■ **TASK TO CARRY OUT**
In the text below on the student debate about education and the economy, put this sentence into Spanish: "A lawless society is not good for anyone."

■ **TEXT SEGMENT**
————

Second-year politics, philosophy and economics student Neo Masoeu brought up that the concept of “decolonising the curriculum” is central to achieve true understanding and transformation. “If we are talking about a more humane economy then surely we need to be rethinking the way that economics is taught in class.”
Fallists continued to grill Fuzile on many of his statements, including comments that young people should have greater regard and respect for the law which protects them in order to allow them to be who they want to — something they owe to “Luthuli and Mandela.” He also said that he had met with students at the height of the student protests in 2016, and managed to understand their varied viewpoints.
“A lot of the time what I found with students is that the students would say, notwithstanding anything else, give us a roadmap towards free education, nothing else. There is more to that demand than just putting it on the table.
“In a constitutional democracy — and I must say this in front of young people – you must demonstrate a lot of respect for the law. A lawless society is not good for anyone. If it irritates you to comply with the law, then you probably shouldn’t be in this country. And if you don’t have tolerance for people who have a different view from yours, you better think again about why you are in a university environment,” said Fuzile.
Lerato Motaung, a Fallist, addressed the director-general directly and told him, “I can’t engage with you if you bring more bullets to the table, I can’t engage with you if when I come to you saying I don’t have money for fees, you point a gun at me.
“It’s more profitable for you to listen to white monopoly than it is to listen to the people on the ground,” she said. “How do you want us to work within the law when the very things that are oppressing us are in accordance with that law?” Seabe added.
Seabe also made mention of how that system is one that remained inaccessible due to the low literacy rates – and said that not enough was being done to break a cycle. “In sub-Saharan Africa, South Africa has one of the leading rates of illiteracy – the people who are actually affected by this budget can’t engage it and this goes back to not having access to education.”
Jay Naidoo highlighted that the situation was not going to go anywhere unless there was real action. “Across this country, people are dissatisfied, that is why we’ve become the protest capital of the world. And they have a legitimate reason to demand accountability. The arrogance of government is feeding a situation that is very dangerous for this.
“My advice to the next generation: don’t get distracted, go and organise the change that you want. Build the system that you want. And build the power to achieve that. I admire you, and we’re here to support you, but will not be leading anything. You will have to lead the changes you want to see in this country and in the world,” he said. Fuzile echoed a similar sentiment, urging the audience to remain mindful of the power they possess as young people.
As the report states, “Humanity has incredible talent, huge wealth and infinite imagination. We need to put this to work to create a more human economy that benefits everyone, not just the privileged few. A human economy would create fairer, better societies. It would ensure secure jobs paying decent wages. It would treat women and men equally. No one would live in fear of the cost of falling sick. Every child would have the chance to fulfil their potential. Our economy would thrive within the limits of our planet, and hand a better, more sustainable world to every new generation.”
And before there is actual work that is done, there need to be a few honest reflections about the state of things, says Cawe. “There needs to be some conversation around our national systems of provision.”

————

■ **SOURCE DATA**
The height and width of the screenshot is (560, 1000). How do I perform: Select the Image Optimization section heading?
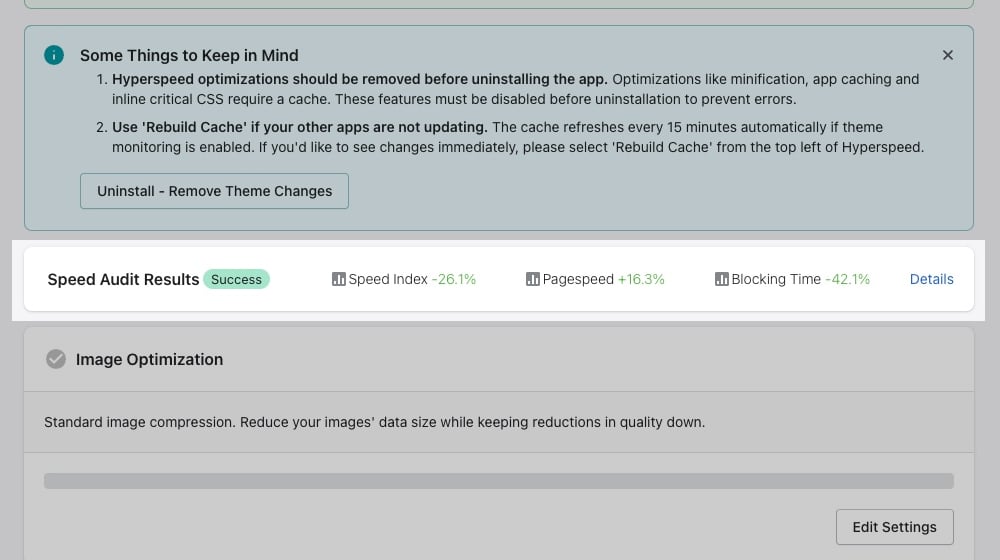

————

■ **OUTPUT**
Una sociedad sin ley no es buena para nadie.